— TASK STATEMENT —
Whenever a line of the data below holds the string "agent", copy that line.

SOURCE RECORDS Start Marker

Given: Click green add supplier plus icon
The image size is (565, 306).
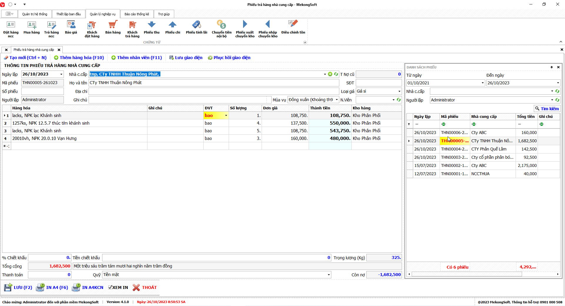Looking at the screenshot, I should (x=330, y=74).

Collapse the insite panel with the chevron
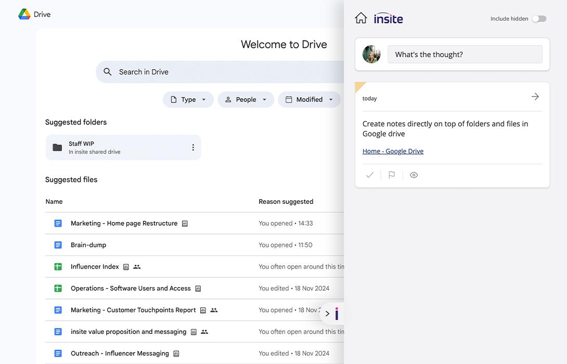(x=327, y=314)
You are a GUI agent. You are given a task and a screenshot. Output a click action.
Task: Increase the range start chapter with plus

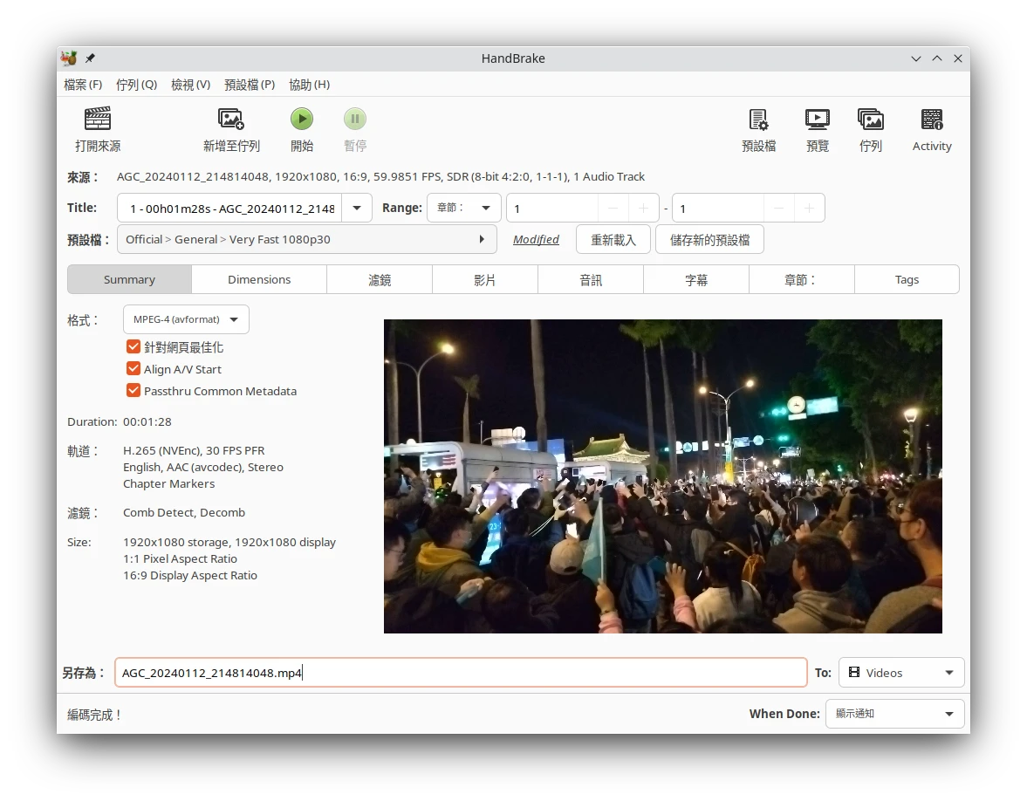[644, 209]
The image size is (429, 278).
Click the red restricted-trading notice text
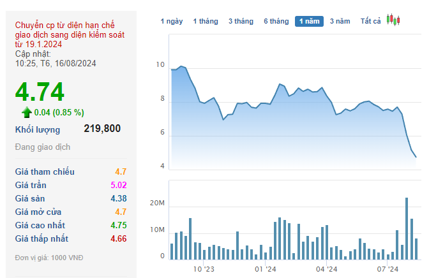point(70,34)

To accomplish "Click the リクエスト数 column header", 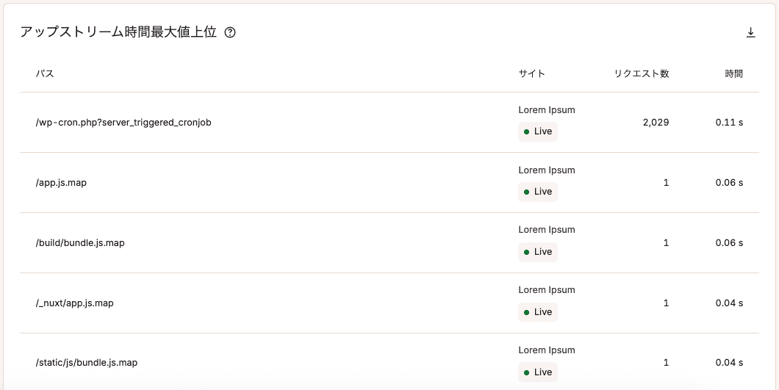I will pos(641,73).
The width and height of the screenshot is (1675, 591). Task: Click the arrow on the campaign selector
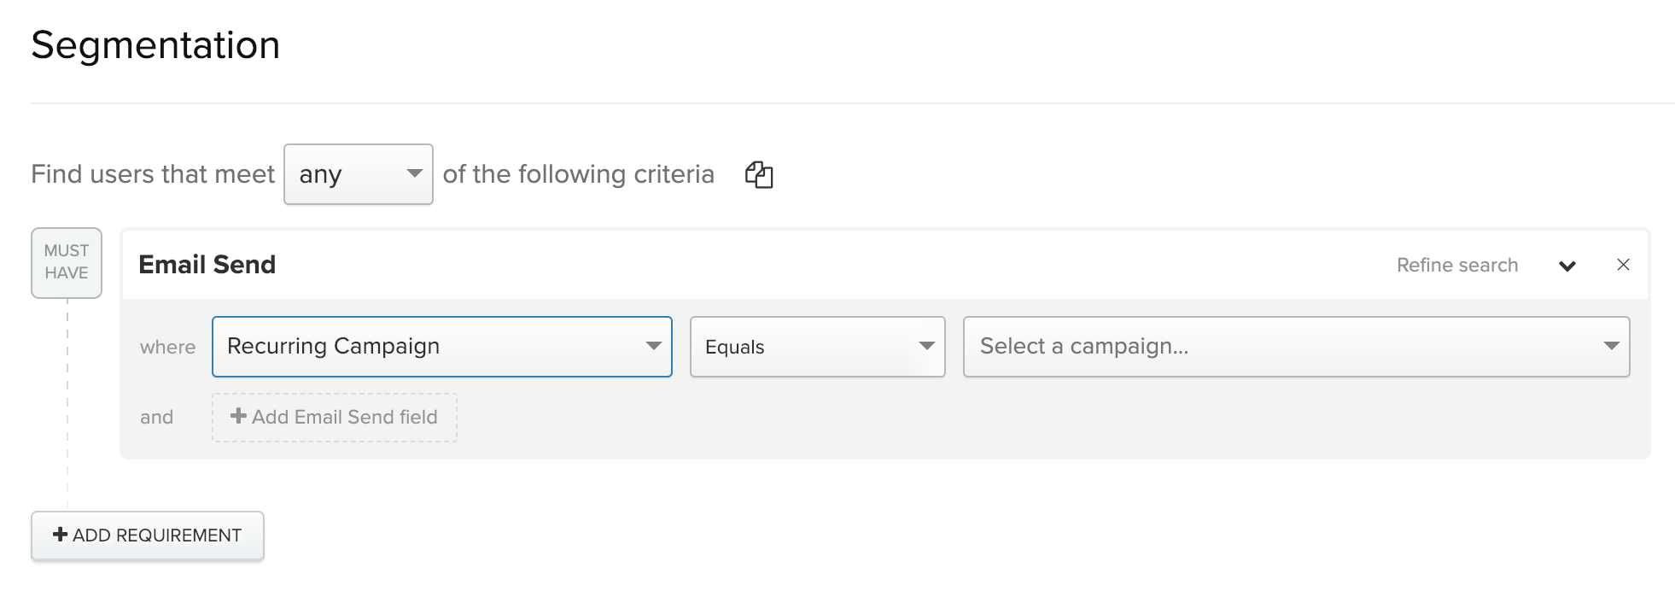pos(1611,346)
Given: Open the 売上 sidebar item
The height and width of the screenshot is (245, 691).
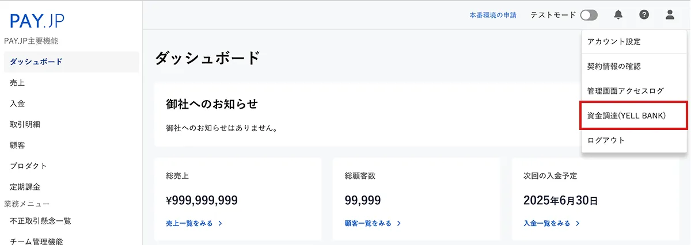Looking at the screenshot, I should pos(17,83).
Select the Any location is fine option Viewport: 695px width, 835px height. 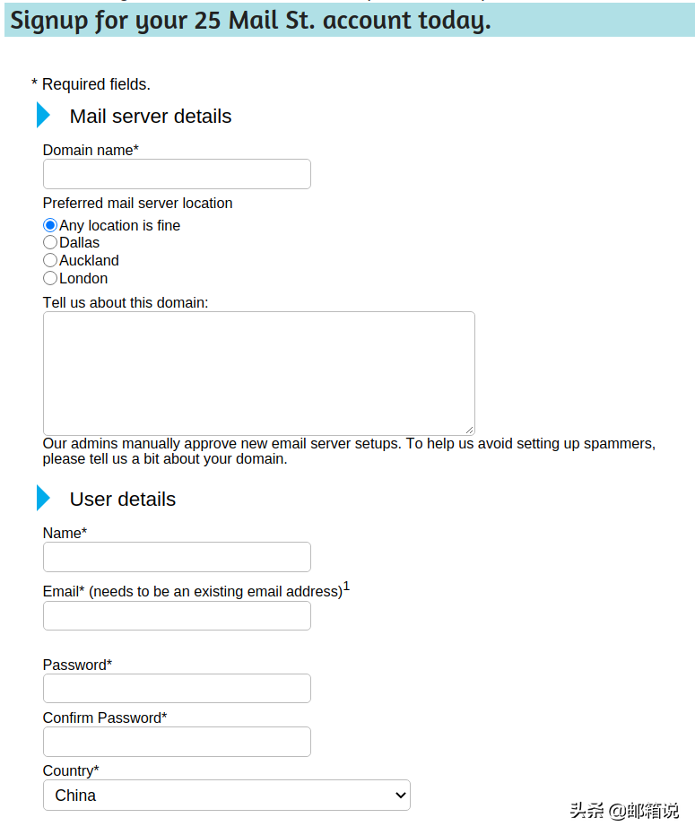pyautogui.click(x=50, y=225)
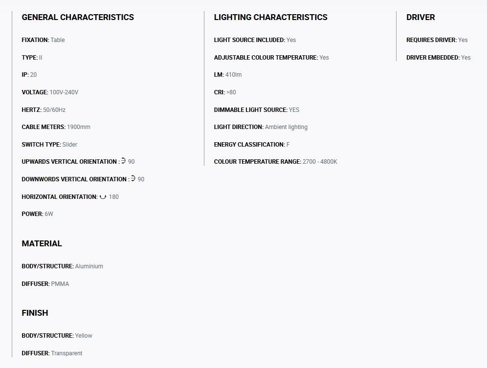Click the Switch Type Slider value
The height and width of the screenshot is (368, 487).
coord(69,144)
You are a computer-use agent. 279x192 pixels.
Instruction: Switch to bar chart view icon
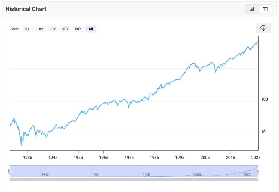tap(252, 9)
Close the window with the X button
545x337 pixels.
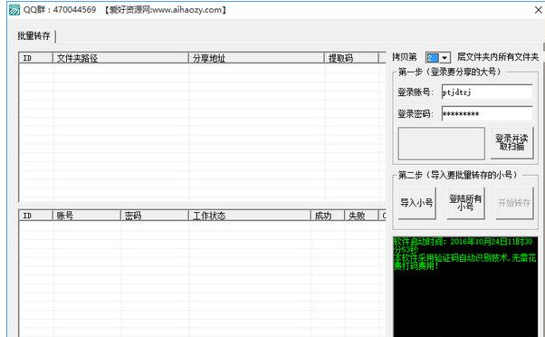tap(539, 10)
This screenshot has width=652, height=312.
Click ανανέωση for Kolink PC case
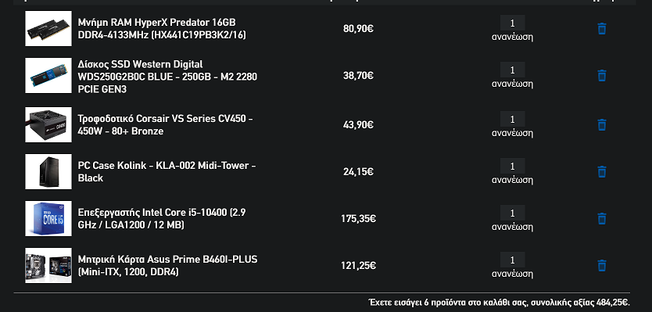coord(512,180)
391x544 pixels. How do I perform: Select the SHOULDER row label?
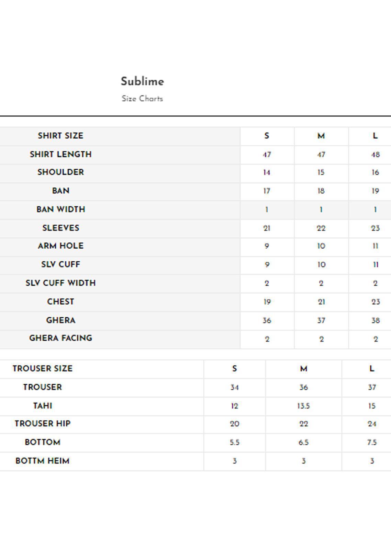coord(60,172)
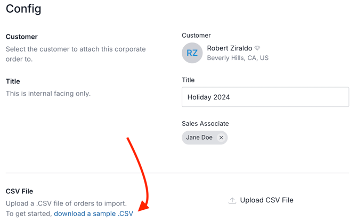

SOURCE RECORDS End Marker

— ANSWER TO THIS TASK —
You are a GUI agent. You are given a task and a screenshot. Output a click action.
You are a computer-use agent. 279x192 pixels.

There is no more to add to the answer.